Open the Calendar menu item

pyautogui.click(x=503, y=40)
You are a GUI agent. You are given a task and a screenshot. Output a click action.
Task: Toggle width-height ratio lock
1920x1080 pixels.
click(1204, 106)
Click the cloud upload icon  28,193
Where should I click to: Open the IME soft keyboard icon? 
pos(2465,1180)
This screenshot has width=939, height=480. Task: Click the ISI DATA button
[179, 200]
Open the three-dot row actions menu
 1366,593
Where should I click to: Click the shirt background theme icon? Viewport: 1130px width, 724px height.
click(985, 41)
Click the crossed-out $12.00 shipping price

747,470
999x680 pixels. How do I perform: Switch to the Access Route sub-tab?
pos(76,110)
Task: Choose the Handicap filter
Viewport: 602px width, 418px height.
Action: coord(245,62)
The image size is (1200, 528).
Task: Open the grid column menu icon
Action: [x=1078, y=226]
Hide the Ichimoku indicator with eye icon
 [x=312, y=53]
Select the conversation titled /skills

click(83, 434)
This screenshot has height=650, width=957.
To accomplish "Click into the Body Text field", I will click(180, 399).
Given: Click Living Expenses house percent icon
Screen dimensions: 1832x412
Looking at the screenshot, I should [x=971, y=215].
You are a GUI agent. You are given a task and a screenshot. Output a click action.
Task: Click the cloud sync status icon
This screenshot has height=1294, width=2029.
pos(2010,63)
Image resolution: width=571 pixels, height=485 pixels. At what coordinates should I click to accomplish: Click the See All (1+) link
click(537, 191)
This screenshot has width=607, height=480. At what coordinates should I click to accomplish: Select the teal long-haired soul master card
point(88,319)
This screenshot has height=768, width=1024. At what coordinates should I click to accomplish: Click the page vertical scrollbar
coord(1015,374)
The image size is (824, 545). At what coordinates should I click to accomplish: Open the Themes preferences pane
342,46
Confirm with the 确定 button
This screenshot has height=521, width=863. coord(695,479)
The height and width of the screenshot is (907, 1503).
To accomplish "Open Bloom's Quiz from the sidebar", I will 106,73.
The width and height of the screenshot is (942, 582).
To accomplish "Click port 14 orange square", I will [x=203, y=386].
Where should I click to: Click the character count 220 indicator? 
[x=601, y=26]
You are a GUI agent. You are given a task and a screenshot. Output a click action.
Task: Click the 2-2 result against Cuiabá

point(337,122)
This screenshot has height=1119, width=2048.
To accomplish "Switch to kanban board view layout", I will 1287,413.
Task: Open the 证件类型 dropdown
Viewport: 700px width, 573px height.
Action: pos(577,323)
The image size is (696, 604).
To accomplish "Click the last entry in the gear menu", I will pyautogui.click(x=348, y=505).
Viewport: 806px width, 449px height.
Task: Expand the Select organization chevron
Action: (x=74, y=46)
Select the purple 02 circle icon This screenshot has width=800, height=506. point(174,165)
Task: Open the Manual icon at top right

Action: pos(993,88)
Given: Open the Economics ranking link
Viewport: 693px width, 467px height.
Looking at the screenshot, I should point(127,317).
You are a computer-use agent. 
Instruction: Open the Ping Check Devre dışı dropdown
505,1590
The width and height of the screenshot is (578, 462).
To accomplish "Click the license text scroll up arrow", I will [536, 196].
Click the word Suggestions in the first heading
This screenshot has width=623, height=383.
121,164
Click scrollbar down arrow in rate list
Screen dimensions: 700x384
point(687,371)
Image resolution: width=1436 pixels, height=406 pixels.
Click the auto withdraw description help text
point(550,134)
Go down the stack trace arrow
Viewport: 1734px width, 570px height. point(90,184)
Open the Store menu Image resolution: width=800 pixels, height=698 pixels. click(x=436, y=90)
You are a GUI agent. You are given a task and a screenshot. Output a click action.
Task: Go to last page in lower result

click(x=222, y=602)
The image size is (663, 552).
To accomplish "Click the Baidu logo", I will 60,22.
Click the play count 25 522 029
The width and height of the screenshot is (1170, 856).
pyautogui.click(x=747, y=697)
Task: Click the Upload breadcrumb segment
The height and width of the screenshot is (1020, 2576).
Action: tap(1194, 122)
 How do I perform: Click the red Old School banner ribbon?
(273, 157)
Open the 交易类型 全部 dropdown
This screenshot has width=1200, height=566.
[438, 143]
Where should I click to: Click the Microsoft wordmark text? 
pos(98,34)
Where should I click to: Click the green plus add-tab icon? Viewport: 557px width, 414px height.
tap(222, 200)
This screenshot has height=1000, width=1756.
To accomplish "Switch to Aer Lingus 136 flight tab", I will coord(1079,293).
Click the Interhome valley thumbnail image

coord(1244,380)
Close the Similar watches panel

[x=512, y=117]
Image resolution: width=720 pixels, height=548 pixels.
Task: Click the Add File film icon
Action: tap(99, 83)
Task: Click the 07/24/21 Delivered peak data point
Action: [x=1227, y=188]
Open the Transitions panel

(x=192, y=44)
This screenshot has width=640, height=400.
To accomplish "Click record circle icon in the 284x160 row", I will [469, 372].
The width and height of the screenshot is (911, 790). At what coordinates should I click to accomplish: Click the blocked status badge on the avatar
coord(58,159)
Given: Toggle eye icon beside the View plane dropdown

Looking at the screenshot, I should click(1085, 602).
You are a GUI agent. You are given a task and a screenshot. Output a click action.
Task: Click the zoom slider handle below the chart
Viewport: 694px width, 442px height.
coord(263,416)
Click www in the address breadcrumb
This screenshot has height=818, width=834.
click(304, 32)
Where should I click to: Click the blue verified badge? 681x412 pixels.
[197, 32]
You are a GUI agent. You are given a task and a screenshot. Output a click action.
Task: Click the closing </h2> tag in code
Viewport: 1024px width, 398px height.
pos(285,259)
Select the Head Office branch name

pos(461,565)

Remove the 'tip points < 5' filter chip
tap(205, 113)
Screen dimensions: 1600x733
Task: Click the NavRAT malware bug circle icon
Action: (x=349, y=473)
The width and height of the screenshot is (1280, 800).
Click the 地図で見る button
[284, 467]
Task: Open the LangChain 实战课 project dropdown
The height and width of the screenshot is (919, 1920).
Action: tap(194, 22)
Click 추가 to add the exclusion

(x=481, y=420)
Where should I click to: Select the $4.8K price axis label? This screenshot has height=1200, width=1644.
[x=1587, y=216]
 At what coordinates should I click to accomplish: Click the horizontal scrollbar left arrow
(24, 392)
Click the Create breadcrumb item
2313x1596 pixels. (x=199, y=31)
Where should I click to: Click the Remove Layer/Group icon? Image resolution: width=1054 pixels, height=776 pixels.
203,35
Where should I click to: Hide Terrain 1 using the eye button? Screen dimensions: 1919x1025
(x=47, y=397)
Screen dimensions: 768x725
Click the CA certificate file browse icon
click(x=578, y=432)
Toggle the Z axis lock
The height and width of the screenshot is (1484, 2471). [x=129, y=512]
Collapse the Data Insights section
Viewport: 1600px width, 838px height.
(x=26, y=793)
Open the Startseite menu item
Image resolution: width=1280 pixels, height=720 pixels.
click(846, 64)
++++++++++++++++++++
__Aim__:
Turn the rows above, from the line with "This screenshot has height=768, width=1024." up to and including the line with "coord(1015,374)", into a two-column CSV with the headers task_text and click_answer. Give one CSV line per row, with its text and its answer each in a single quoted field and any line breaks changed to spaces.

__Reply to the exercise__:
task_text,click_answer
"This screenshot has height=768, width=1024. At what coordinates should I click to accomplish: Click the page vertical scrollbar","coord(1015,374)"